As Katie McDonough at Salon points out, Jackson's bill—the “Unsafe Abortion Protection Act”—is in keeping with the latest trend of couching "sweeping and dangerous restrictions on abortion care and reproductive health services in the language [of] patients’ rights and health."
The bill's provisions:
• Require state officials to maintain a database of all medication abortions
• Require physicians performing abortions to have hospital admitting privileges
• Change language in the current law by redefining the first trimester of pregnancy of "six to fourteen weeks" to "up to fourteen weeks."
If the legislation being proposed was for a database of all guns purchased in Louisiana, you could hear the screams all the way into the 24th century. What's the purpose behind this? Could it be to encourage some women not to get an abortion because they think their name might just happen to leak into the public eye, courtesy of some anti-abortion Louisiana clerk with access to the files? The question is whether the abortion database requirement could run afoul of the privacy accorded in the Health Insurance Portability and Accountability Act.

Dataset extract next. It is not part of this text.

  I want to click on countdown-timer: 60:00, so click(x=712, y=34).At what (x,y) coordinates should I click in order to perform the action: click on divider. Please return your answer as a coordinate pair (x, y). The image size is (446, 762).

As for requiring abortion-providing doctors to have hospital admitting privileges, this is one of the means forced-birthers in several other states—Mississippi, North Dakota and Texas—have imposed or tried to impose on clinics in order to shut them down. Last week:
The sole remaining reproductive health clinic in Texas’ Rio Grande Valley, one of the poorest regions in the nation, closed its doors Thursday. Whole Woman’s Health in McAllen fought to stay open in the wake of the state’s sweeping new abortion restrictions, even continuing to provide counseling, referrals and other health services after its physicians were denied admitting privileges at local hospitals and legally barred from performing abortions, but is now laying off staff and looking to lease the building the clinic inhabited for a decade.

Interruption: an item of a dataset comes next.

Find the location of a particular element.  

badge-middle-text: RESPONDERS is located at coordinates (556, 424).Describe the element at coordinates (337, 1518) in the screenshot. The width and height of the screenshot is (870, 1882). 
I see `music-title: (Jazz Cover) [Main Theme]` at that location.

“The consequence of HB2 is an injustice, plain and simple. It is an injustice to the women we serve and to our communities,” Whole Woman’s Health CEO Amy Hagstrom Miller said in a statement. “It is an injustice to those in Texas seeking their legal right to end an unwanted pregnancy safely. The legislators lied when they said HB2 would not close our clinics, that they weren’t trying to make safe abortion care inaccessible. Now, we see the truth.”
Truth, as we've all discovered in the struggle over reproductive rights, is alien territory for the forced-birther crusaders.